DSS Version 3 Private Key BLOBs
When a version 3 DSS private key is exported, it is in a format as follows:
BLOBHEADER blobheader;
DSSPRIVKEY_VER3 dssprivkeyver3;
BYTE p[dssprivkeyver3.bitlenP/8];
// Where P is the prime modulus
BYTE q[dssprivkeyver3.bitlenQ/8];
// Where Q is a large factor of P-1
BYTE g[dssprivkeyver3.bitlenP/8];
// Where G is the generator parameter
BYTE j[dssprivkeyver3.bitlenJ/8];
// Where J is (P-1)/Q
BYTE y[dssprivkeyver3.bitlenP/8];
// Where Y is (G^X) mod P
BYTE x[dssprivkeyver3.bitlenX/8];
// Where X is the private exponent
This BLOB format is exported when the CRYPT_BLOB_VER3 flag is used with CryptExportKey. Because the version is in the BLOB, there is no need to specify a flag when using this BLOB with CryptImportKey.

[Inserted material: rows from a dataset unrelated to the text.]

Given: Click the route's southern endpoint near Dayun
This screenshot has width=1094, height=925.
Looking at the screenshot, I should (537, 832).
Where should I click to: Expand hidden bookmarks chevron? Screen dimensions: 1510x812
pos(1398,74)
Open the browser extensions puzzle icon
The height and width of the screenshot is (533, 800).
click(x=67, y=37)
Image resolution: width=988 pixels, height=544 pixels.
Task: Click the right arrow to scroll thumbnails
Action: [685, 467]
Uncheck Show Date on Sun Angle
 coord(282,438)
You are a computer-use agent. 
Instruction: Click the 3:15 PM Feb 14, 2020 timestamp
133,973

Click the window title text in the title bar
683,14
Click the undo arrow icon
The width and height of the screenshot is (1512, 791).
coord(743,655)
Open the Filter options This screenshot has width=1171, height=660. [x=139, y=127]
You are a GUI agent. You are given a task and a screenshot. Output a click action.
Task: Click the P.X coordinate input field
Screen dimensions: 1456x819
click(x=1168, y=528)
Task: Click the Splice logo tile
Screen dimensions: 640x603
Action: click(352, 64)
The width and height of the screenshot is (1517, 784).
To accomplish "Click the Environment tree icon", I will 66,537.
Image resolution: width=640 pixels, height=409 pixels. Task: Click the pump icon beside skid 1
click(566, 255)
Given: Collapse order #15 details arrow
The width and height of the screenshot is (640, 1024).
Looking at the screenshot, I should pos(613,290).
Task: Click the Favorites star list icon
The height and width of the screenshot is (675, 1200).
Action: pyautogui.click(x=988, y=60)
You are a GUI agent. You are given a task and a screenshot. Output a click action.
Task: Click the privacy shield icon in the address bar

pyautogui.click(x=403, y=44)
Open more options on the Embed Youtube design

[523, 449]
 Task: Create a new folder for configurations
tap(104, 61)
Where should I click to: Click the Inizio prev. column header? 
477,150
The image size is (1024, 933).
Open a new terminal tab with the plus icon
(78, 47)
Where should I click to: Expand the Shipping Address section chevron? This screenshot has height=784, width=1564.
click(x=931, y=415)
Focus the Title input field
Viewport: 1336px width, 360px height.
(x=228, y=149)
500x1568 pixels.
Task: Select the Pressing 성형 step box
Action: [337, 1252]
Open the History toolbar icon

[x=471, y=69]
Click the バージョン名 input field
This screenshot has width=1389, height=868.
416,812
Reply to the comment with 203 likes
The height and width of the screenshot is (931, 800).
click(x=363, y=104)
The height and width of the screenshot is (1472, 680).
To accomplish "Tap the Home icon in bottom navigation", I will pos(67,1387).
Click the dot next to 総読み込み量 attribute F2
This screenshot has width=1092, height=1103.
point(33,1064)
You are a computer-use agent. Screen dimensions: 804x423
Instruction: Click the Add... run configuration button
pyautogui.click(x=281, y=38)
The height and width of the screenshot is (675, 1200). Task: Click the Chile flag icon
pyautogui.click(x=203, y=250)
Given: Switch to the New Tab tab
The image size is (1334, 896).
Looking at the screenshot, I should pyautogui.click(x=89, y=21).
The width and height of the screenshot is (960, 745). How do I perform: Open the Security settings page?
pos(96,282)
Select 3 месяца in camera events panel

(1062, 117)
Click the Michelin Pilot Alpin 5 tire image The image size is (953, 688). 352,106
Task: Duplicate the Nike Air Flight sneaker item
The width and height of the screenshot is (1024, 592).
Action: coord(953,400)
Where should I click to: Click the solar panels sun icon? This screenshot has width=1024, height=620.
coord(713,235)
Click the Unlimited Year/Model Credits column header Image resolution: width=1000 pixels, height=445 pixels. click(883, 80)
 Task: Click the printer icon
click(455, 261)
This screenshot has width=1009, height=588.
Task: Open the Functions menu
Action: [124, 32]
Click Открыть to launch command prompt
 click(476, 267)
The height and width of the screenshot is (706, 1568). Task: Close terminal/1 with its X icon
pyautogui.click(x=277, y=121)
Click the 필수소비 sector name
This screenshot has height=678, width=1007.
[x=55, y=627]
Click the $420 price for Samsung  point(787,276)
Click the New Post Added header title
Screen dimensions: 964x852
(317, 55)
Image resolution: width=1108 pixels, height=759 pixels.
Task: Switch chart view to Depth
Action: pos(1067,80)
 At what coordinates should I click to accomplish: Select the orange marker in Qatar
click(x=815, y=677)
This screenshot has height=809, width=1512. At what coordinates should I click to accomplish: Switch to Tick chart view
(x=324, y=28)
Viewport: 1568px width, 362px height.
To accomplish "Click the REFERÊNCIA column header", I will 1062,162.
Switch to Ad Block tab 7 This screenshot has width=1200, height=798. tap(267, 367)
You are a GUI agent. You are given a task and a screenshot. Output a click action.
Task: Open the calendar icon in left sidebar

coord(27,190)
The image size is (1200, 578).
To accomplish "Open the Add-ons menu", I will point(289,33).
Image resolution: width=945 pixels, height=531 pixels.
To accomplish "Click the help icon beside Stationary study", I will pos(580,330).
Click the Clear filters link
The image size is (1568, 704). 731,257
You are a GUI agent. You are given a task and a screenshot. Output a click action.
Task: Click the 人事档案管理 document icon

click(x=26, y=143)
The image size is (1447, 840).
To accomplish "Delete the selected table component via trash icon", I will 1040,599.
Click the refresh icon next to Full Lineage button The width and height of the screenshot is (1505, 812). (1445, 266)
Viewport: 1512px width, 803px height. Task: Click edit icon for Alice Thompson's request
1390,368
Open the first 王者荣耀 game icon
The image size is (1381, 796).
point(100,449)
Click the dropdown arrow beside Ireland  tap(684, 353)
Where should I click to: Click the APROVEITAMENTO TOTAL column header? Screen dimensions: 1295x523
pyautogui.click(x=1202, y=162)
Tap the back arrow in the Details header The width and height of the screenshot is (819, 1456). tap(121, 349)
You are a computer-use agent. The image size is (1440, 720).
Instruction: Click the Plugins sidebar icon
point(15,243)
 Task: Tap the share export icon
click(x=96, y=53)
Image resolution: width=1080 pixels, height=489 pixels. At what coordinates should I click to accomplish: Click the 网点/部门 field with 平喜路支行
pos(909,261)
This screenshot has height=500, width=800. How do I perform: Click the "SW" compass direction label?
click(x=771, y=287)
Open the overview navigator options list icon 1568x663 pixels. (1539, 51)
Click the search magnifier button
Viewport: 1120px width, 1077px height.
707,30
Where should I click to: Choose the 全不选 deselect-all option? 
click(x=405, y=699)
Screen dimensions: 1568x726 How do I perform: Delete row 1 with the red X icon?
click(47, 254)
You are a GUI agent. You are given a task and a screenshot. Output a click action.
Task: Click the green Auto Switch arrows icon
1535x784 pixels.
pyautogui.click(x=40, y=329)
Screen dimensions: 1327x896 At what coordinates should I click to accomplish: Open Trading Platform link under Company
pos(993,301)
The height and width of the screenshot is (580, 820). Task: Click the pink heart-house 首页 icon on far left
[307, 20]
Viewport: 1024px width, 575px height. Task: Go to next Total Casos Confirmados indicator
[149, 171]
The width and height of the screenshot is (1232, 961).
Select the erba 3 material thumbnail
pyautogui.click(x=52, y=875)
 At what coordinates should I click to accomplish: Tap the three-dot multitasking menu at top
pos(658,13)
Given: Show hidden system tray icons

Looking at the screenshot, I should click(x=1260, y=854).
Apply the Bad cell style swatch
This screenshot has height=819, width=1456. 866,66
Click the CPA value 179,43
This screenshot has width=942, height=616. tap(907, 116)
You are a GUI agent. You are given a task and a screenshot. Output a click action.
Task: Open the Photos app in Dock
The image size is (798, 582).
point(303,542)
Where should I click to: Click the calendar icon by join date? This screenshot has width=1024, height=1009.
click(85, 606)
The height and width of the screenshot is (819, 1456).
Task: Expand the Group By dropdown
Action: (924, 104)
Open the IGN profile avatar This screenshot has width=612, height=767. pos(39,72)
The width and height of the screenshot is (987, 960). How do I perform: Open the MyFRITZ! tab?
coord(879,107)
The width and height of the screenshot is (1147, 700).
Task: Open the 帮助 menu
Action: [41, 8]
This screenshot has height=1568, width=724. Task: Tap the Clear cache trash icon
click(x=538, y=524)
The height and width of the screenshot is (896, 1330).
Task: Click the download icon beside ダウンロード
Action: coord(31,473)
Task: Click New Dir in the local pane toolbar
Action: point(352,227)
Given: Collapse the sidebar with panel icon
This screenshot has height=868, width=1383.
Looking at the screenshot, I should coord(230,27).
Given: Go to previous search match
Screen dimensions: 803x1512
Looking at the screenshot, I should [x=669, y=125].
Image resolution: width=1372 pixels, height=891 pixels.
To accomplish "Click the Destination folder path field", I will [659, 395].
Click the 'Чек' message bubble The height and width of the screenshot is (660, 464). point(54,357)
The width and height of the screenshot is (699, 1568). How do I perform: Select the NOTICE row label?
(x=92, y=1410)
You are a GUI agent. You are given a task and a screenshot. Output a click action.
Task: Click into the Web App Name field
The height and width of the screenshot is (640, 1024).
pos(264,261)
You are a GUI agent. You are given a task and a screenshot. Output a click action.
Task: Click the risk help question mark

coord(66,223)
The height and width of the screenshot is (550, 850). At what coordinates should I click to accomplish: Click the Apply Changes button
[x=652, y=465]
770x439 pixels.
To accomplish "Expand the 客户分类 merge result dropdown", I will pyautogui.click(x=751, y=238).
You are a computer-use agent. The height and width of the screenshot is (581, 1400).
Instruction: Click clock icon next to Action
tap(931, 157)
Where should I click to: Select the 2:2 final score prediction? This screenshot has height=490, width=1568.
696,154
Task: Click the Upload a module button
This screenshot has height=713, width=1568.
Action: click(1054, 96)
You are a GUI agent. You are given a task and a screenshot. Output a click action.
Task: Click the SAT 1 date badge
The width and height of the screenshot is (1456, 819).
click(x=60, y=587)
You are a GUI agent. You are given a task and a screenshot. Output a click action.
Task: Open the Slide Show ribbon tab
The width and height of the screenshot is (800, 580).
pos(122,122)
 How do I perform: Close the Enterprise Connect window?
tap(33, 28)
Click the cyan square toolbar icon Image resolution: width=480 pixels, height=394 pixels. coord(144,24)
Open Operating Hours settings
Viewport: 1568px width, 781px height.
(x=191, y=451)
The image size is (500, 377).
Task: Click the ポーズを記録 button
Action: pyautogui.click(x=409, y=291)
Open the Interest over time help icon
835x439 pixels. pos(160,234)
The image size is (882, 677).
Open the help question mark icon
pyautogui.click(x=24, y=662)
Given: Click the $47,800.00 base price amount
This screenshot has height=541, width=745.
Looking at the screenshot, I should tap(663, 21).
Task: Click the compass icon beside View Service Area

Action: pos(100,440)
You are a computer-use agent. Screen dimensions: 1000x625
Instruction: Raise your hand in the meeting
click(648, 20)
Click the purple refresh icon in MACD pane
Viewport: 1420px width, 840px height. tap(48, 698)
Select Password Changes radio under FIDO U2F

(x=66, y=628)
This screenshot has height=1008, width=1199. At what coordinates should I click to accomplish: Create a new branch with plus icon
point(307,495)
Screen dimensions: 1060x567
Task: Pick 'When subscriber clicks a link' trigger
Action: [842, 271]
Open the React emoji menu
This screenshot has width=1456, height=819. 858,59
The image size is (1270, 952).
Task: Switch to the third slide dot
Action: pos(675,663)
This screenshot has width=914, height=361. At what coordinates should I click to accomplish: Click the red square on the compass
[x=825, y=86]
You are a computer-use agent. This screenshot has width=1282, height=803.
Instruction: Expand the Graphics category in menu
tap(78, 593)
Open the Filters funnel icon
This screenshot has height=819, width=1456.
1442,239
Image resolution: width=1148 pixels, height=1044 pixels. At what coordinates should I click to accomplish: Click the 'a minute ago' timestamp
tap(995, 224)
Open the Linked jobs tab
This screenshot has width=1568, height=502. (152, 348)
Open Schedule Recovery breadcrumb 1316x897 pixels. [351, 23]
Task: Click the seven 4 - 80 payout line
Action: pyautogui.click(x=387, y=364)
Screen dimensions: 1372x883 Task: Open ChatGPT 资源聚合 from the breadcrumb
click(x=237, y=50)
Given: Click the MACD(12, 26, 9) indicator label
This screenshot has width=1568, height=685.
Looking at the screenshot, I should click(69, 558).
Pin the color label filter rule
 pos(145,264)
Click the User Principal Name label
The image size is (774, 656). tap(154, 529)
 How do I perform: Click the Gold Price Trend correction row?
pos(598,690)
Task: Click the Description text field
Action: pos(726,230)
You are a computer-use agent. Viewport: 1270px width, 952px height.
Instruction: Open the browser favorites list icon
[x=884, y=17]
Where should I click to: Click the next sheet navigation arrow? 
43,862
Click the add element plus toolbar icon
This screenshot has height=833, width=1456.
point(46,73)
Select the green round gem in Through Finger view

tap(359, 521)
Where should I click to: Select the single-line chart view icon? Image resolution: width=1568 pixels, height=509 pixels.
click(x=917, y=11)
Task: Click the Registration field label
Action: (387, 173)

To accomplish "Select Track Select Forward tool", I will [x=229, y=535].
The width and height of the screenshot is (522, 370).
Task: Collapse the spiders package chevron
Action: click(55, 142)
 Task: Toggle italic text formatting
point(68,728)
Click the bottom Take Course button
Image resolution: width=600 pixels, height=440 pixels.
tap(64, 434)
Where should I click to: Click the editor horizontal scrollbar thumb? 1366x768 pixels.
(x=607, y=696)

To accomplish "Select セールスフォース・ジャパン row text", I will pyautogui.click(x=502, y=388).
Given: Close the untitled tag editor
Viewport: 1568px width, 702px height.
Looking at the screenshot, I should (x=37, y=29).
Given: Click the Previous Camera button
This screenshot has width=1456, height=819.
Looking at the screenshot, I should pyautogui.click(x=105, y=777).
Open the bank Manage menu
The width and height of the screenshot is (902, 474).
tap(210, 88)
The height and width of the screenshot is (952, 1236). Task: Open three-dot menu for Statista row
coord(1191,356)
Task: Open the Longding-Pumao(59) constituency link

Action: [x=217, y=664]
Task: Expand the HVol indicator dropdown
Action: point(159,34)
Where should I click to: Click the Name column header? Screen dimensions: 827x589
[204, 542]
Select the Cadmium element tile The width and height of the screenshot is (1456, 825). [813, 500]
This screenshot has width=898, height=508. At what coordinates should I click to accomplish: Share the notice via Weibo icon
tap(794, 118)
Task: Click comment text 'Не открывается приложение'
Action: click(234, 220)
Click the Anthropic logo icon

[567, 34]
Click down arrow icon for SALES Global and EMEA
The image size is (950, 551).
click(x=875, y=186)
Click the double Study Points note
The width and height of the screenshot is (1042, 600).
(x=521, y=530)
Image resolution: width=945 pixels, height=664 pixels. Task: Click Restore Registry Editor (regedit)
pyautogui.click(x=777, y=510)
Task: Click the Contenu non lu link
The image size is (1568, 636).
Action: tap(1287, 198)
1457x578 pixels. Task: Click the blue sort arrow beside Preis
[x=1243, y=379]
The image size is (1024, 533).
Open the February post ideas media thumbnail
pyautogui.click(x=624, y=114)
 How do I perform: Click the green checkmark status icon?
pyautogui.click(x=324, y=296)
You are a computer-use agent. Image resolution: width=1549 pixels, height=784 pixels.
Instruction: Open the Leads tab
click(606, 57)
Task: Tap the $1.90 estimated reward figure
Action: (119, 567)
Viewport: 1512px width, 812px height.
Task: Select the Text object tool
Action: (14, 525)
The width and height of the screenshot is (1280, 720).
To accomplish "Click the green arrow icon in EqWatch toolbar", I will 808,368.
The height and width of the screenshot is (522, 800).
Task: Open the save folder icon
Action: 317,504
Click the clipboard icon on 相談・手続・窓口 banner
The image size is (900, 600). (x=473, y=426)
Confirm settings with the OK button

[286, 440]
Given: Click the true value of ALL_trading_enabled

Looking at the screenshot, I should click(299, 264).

The following table describes each component of the key BLOB.
Field | Description |
---|---|
Blobheader | A BLOBHEADER structure. The bType member must have a value of PUBLICKEYBLOB. |
Dssprivkeyver3 | A DSSPRIVKEY_VER3 structure. The magic member should be set to "DSS4" (0x34535344) for private keys. Notice that the hexadecimal value is just an ASCII encoding of "DSS4." |
P | The P value is located directly after the DSSPRIVKEY_VER3 structure, and should always be the length, in bytes, of the DSSPRIVKEY_VER3 bitlenP field (bit length of P) divided by eight (little-endian format). |
Q | The Q value is located directly after the P value and should always be the length, in bytes, of the DSSPRIVKEY_VER3 bitlenQ field divided by eight (little-endian format). |
G | The G value is located directly after the Q value and should always be the length, in bytes, of the DSSPRIVKEY_VER3 bitlenP field (bit length of P) divided by eight. If the length of the data is one or more bytes shorter than P divided by 8, the data must be padded with the necessary bytes (of zero value) to make the data the desired length (little-endian format). |
J | The J value is located directly after the G value and should always be the length, in bytes, of the DSSPRIVKEY_VER3 bitlenJ field divided by eight (little-endian format). If the bitlenJ value is 0 then the value is absent from the BLOB. |
Y | The Y value, (G^X) mod P, is located directly after the J value, and should always be the length, in bytes, of the DSSPRIVKEY_VER3 bitlenP field (bit length of P) divided by eight. If the length of the data that results from the calculation of (G^X) mod P is one or more bytes shorter than P divided by 8, the data must be padded with the necessary bytes (of zero value) to make the data the desired length (little-endian format). |
X | The X value is a random large integer such that the public portion of the DH key pair, Y, is equal to: Y = (G^X) mod P |
When calling CryptExportKey, the developer can choose whether to encrypt the key. The key is encrypted if the hExpKey parameter contains a valid handle to a session key. Everything but the BLOBHEADER portion of the BLOB is encrypted. Note that the encryption algorithm and encryption key parameters are not stored along with the private key BLOB. The application must manage and store this information. If zero is passed for hExpKey, the private key will be exported without encryption.
Important
It is dangerous to export private keys without encryption because they are then vulnerable to interception and use by unauthorized entities.